» Aşağıdakileri tamamlayın:
a) Vatikan gezisini anlatan yazıda "Vatikan'dan ve Vatikan" sözleriyle başlayan bölümü, "hakkını vererek gezebilmeli." sözleri de dahil olmak üzere oraya kadar hiçbir değişiklik yapmadan yazın.
b) Vatikan Müzesi gezisini anlatan yazıyı kaldığı yerden devam ettirin.

» Metin parçası:
○ ○ ○ ○ ○ ○ ○

Neyse, Vatikan'da geçen sahneler (ki hatırlarsanız filmi çekmek için Vatikan'dan izin istemişlerdi ama Vatikan yetkilileri taleplerini geri çevirmişti-bu durumda Vatikan duvarlarının içindeki sahneleri gizli el kameralarıyla çekildiği söylenmişti.. ben bilmem, ben basının yalancısıyım :P).. Ne diyordum yahu? Hmm.. Evet, Vatikan sahnelerini seyrederken aklıma teee ne zamandır yazmak istediğim Michelangelo'nun Sistine Şapel'ine gizlediği mesajlar geldi. 

Vatikan'dan ve Vatikan Müzesinden, ne kadar ilgimi çekseler de hep uzak durdum. Sebebi çok basit: Saatler süren giriş kuyruğu, o kalabalık içinde, sıkış pıkış bir heykelin veya resmin önünden hızlıca ve anlam veremeden sırf "gördüm" diyerek geçmek benim için isyan sebebiydi. Sanmayın katı kuralları olan bir sanat manyağı olduğumu ama insan bir müze gezecekse, hele ki Vatikan gibi dünyanın en zengin müzelerinden birini gezecekse, bence hakkını vererek gezebilmeli.

Bu güzel girizgahtan sonraaa hikayenin başlangıç noktasına gelebildim hele şükür :P. Hikayemiz bir arkadaş grubumuzu Roma'da gezdirirken (Kasım ayıydı ve turist sezonu kapanmıştı :P), programımıza Vatikan müzesini de eklemekle başladı. Uzun araştırmalar sonucu muhteşem (ama pahalı) bir rehber bulduk kendimize. Rehberimiz Tiziana önce telefonda nasıl bir gezi istediğimizi sordu. Önceden Vatikan Müzesini gezmiş olan İlker (ama aynen yukarıda anlattığım şekilde), her salonu gezmeden ama Vatikan müzesinin en önemli eserlerini görerek ve tabii ki Sistine Şapel'ine gereken zamanı ayırarak güzel bir tur yapabileceğimizi düşündü. Haklı da çıktı :))) Tiziana Vatikan'a akredite bir rehber olduğu için duvarın içini avcunun içi gibi biliyordu gerçekten de. Bilet kuyruğuna girmeden saat 14 müydü? 15 miydi hatırlayamadım ama öğleden sonra Müzenin önünde buluşmamızı önerdi. Gerçekten de o saate hiç mi hiç kuyruk yoktu. Pahalı biletimizi alıp elimizi kolumuzu sallaya sallaya Müzemize girdiiiik...

○ ○ ○ ○ ○ ○ ○

» Çıkarılan bilgiler:
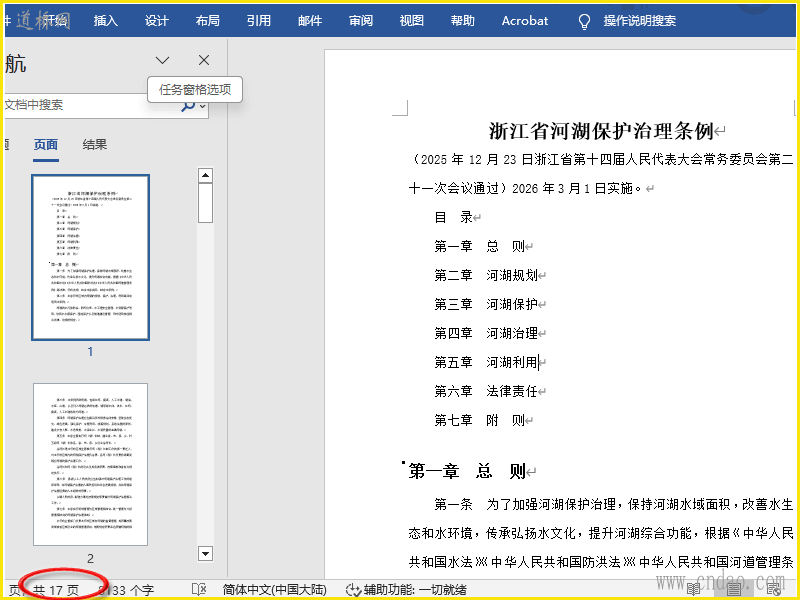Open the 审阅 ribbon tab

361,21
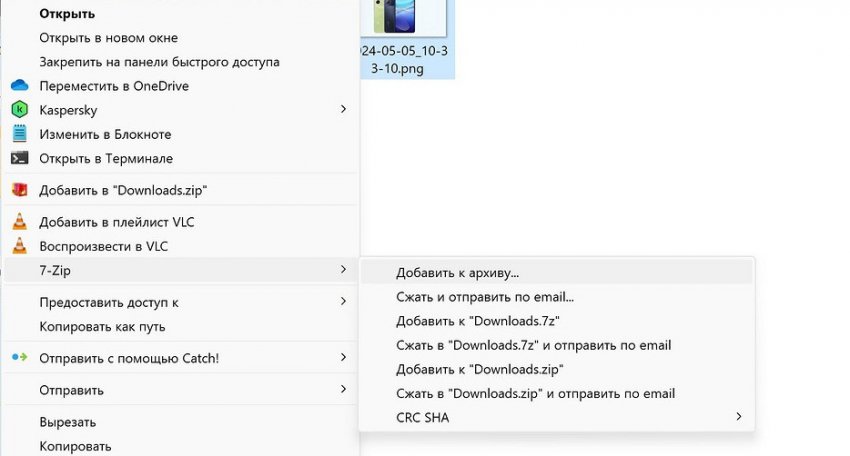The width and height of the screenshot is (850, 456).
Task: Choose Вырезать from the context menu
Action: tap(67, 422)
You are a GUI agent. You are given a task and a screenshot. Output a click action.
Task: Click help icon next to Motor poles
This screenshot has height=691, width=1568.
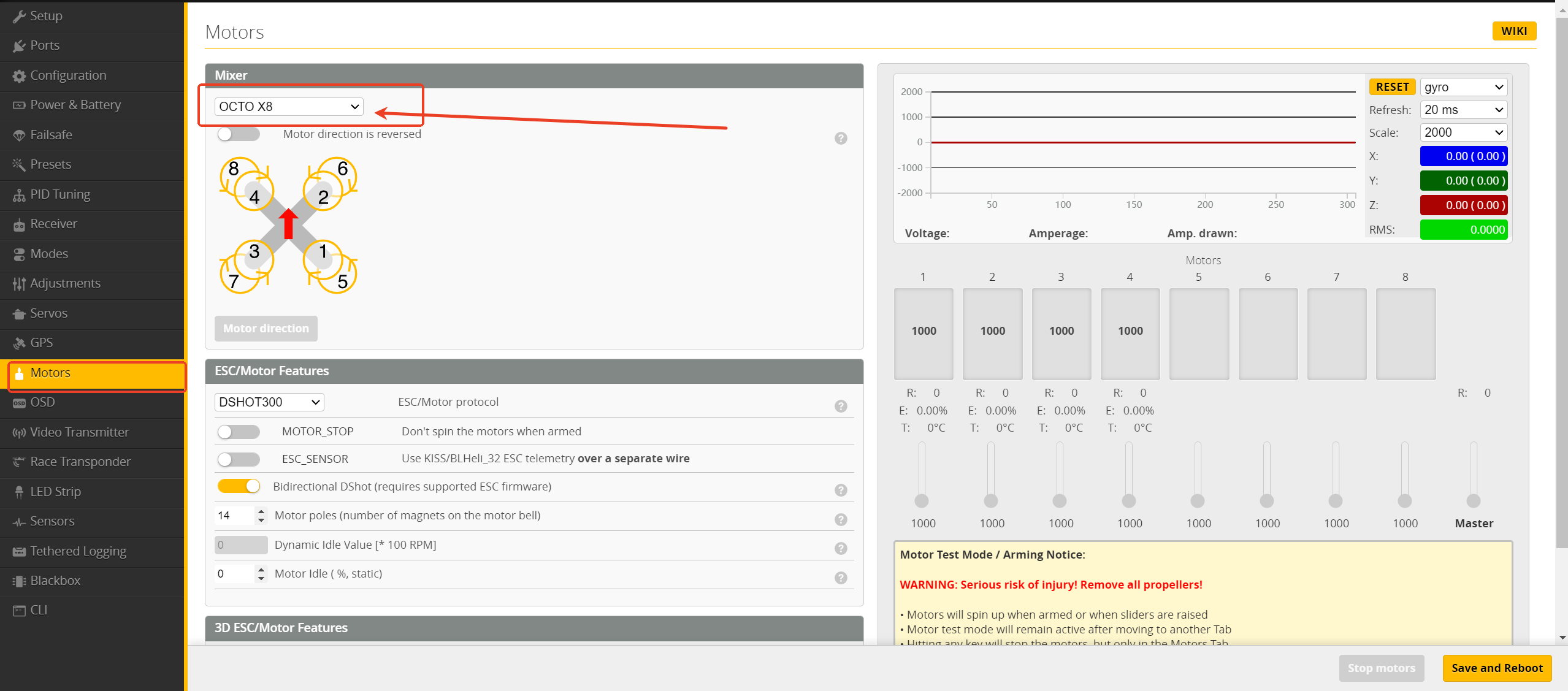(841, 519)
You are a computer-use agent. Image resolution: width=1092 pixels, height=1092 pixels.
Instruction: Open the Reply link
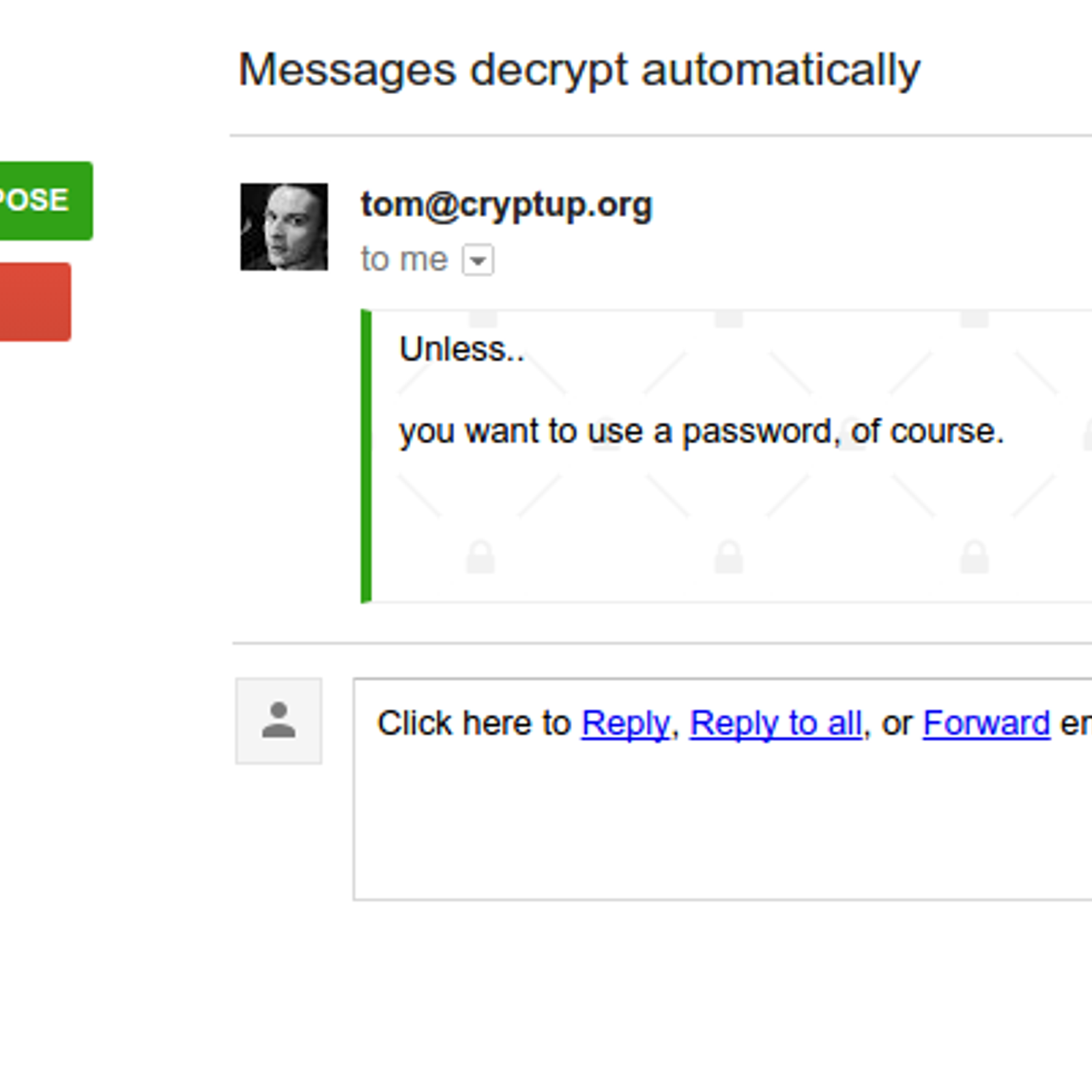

○ ○ ○ ○ ○ ○ ○

» Sonuçlar:
a)
Vatikan'dan ve Vatikan Müzesinden, ne kadar ilgimi çekseler de hep uzak durdum. Sebebi çok basit: Saatler süren giriş kuyruğu, o kalabalık içinde, sıkış pıkış bir heykelin veya resmin önünden hızlıca ve anlam veremeden sırf "gördüm" diyerek geçmek benim için isyan sebebiydi. Sanmayın katı kuralları olan bir sanat manyağı olduğumu ama insan bir müze gezecekse, hele ki Vatikan gibi dünyanın en zengin müzelerinden birini gezecekse, bence hakkını vererek gezebilmeli.

b)
Hakikaten müze boştu ve kararlaştırdığımız gibi "görmezsen döverler" diye tabir edebileceğimiz eserlerin önünde zamanımızı istediğimiz gibi kullanarak ve Tiziana bize her eserin hikayesini masal anlatır gibi anlatarak çok keyfili bir müze gezisi gerçekleştirdik. Akılsız Lahana fotoğraf makinesinin pilini şarj etmeyi unuttuğu için sadece bir iki resim çekebildi.. Çok içime oturdu çooook :((( (önümüzdeki Salı Vatikan Müzesine bir kere daha gidiyorum-yupiii- bu sefer bol bol fotoğraf çekme imkanım olur inşallah!) (bu sefer Vatikan'ın kendi rehberiyle gezeceğiz, bakalım nasıl olacak :))

Rafael'in devasa Transfiguration eserini  "Ooo-Aaaa-Vaaaay" diye inceleyip büyülendikten sonra emin adımlarla Sistin'e doğru ilerledik...

Dönemin en önemli iki sanatçısı (şimdilik Da Vinci'den hiç bahsetmiyorum bile) Rafael ve Mikelanjelo arasındaki rekabet Rafael'in daha tüccar kafalı olmasından ötürü kısa günün karı misali hep Rafael'e yaramışmış.. Rafael aynı anda çok sayıda sipariş alıp, çıraklarıyla birlikte seri üretim şeklinde eser üzerine eser bitiriyormuş. Hala bugün hangi eseri gerçekten de Rafael'in kendisine ait, hangisi çıraklarının elinden çıkma kimse bilemiyor. Üzerinde hemfikir olunan sadece Transfiguration adlı eseri varmış, ki bu eser için de aynen şu deniyormuş: Rafael o kadar hırs yapmış ki ustalığını kanıtlamak için (rekabetten ötürü- yoksa kimsenin ustalığına bir laf ettiği yokmuş canım :P) bütün tabloyu kendi başına yapmış... Ama bitirmeye ömrü yetmemiş :(

Rafael'den neden bahsettim?? Rafael Papa'ya, Katolik Kilisesine, Kardinallere, önde gelen soylu ailelere çok sayıda eser yapan dönemin 3 meşhurundan biri. Mikelanjelo ise aynı dönemin dediğim gibi diğer dahilerinden, aralarındaki en önemli fark ama Mikelanjelo yanlız çalışan, bir esere senelerine adayabilen, çok düşük paralara heykeller yapan ama Dehasından hiçbir zaman şüphe duyulmayan bir sanatçı.

Mikelanjelo kendisini önce heykeltraş sonra ressam ve mimar olarak görüyormuş. Sistine Şapel'inin tavanı kendisine verilmeden önce de dönemin Papa'sı Julius 2'nin bitmek bilmeyen, habire işverenin müdahalesi ve fikir değiştirmesiyle sürekli şekil değiştiren bir Mezar Anıt siparişini yapıyormuş....  Kişilik olarak zor biri diye bilinen Mikelanjelo bu işten kendini kurtaramadığı için izdirap içindeyken bu sefer rakibi Rafael'in oyununa gelip işi gücü bırakıp Sistine Chapel'in tavanına fresco (tıklayıp bilgilenelim) resim yapması emredilmişşşş...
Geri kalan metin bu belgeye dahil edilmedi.